David Lopez, president of the NCBA, made the disclosure during a T&T Guardian interview. He said: “We had that challenge this year, again. A lot of new bands coming on (the) scene and when time to deliver their costumes, there is no delivery of costumes. “A lot of people are being duped. It’s something that we in the organisation have to look into: bands coming and register and say they (are) bringing a band. Sometimes you don’t even see the band cross the stage.” Newcomers to the mas circuit over the last two Carnivals include: YUMA, K2K Alliance, Woi Mas, Xplosion, Fantasy Carnival, Gems, Oasis, Harvard Revellers, Bliss, Mink Entertainment and The Word and Associates. Lopez said there was now official correspondence between aggrieved masqueraders and the NCBA following this year’s festival, both oral and written, similar to post-Carnival 2011. While the situation was alarming for the NCBA as it threatens to hurt the entire fraternity, Lopez has admitted that the organisation’s authority on this issue was limited.

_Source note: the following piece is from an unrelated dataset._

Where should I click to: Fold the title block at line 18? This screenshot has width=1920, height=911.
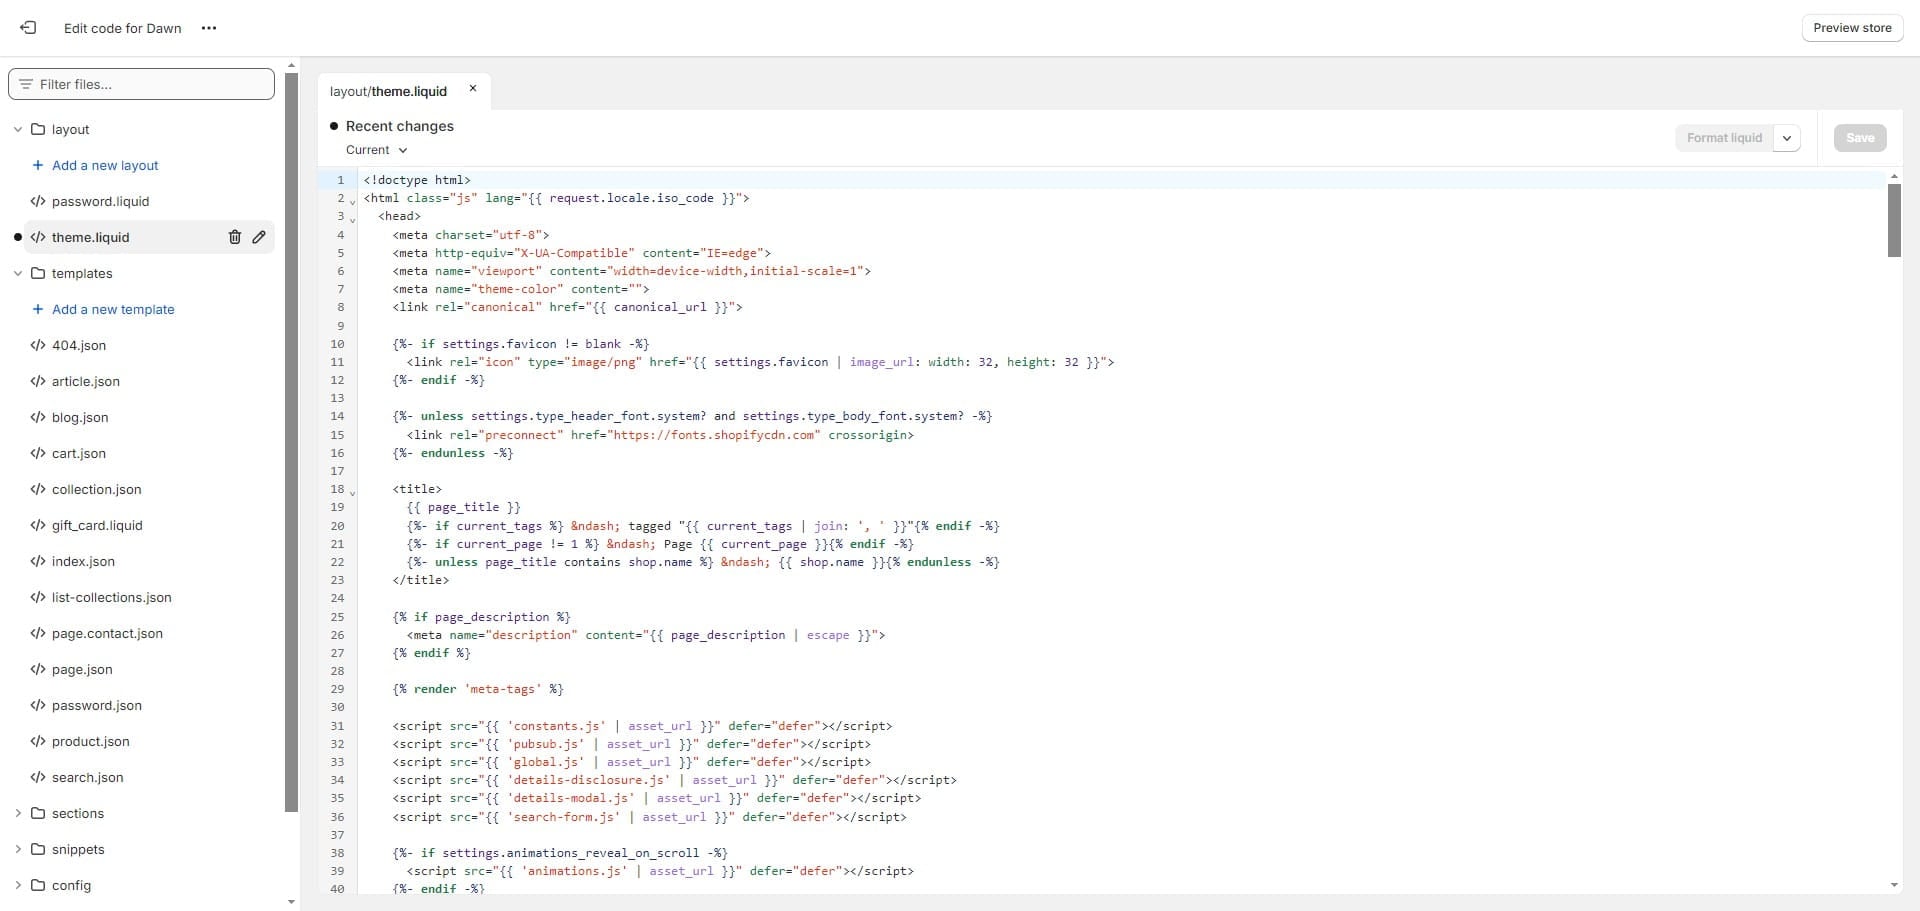(x=352, y=492)
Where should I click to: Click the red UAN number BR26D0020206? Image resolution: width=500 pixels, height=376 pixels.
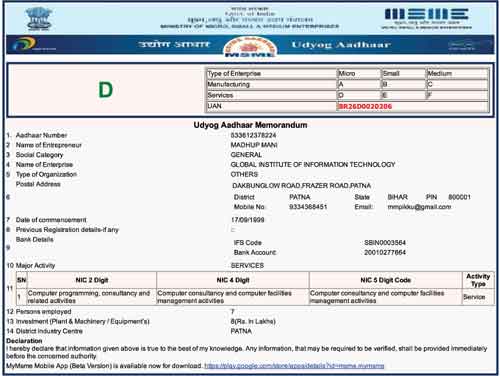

The NCBA had no investigative powers, he said, and now needed to enlist the services of local law enforcement to deal with the matter. “We have a lot of issues to deal with in an effort to put the Carnival on the right track in terms of honesty in Carnival. “If you posing as a bandleader, coming and registering for a competition and you are giving people information that they going to be given costumes, and then when the times comes, you didn’t get your costumes, I think you have been duped. They have done something illegal. I think that’s where the Fraud Squad has to be called in and we will work together with them to ensure that these things are corrected. A lot of masqueraders, a lot of kings and queens, get robbed from people promising to do their costumes,” Lopez revealed.
Even with documents in hand, the NCBA wants to approach the matter cautiously to help build an effective case.
“So we will get the people to correspond and get everything in place before we could say we have a good case to move forward. “We, at the NCBA, as you know, we could deal with the competition. Once you break the rules of the competition, we could deal with the competition. As a person registering with a band and not getting the costume, that individual has that right to go and make a report and go and deal with the thing, and we could only act a back-up.” He called on potential masqueraders to be more discerning when conducting financial transactions bandleader/mas makers. He went as far as to suggest that they conduct background checks on them. Lopez said: “The mas business is a different business to the pan and the calypso. People pay to play mas. Once you start as a bandleader, you starting with an overhead. You have to look for a place to rent for your mas camp. It is a challenge which the NCBA understands. The mas playing people cannot pay that penalty for you not organising your things properly.”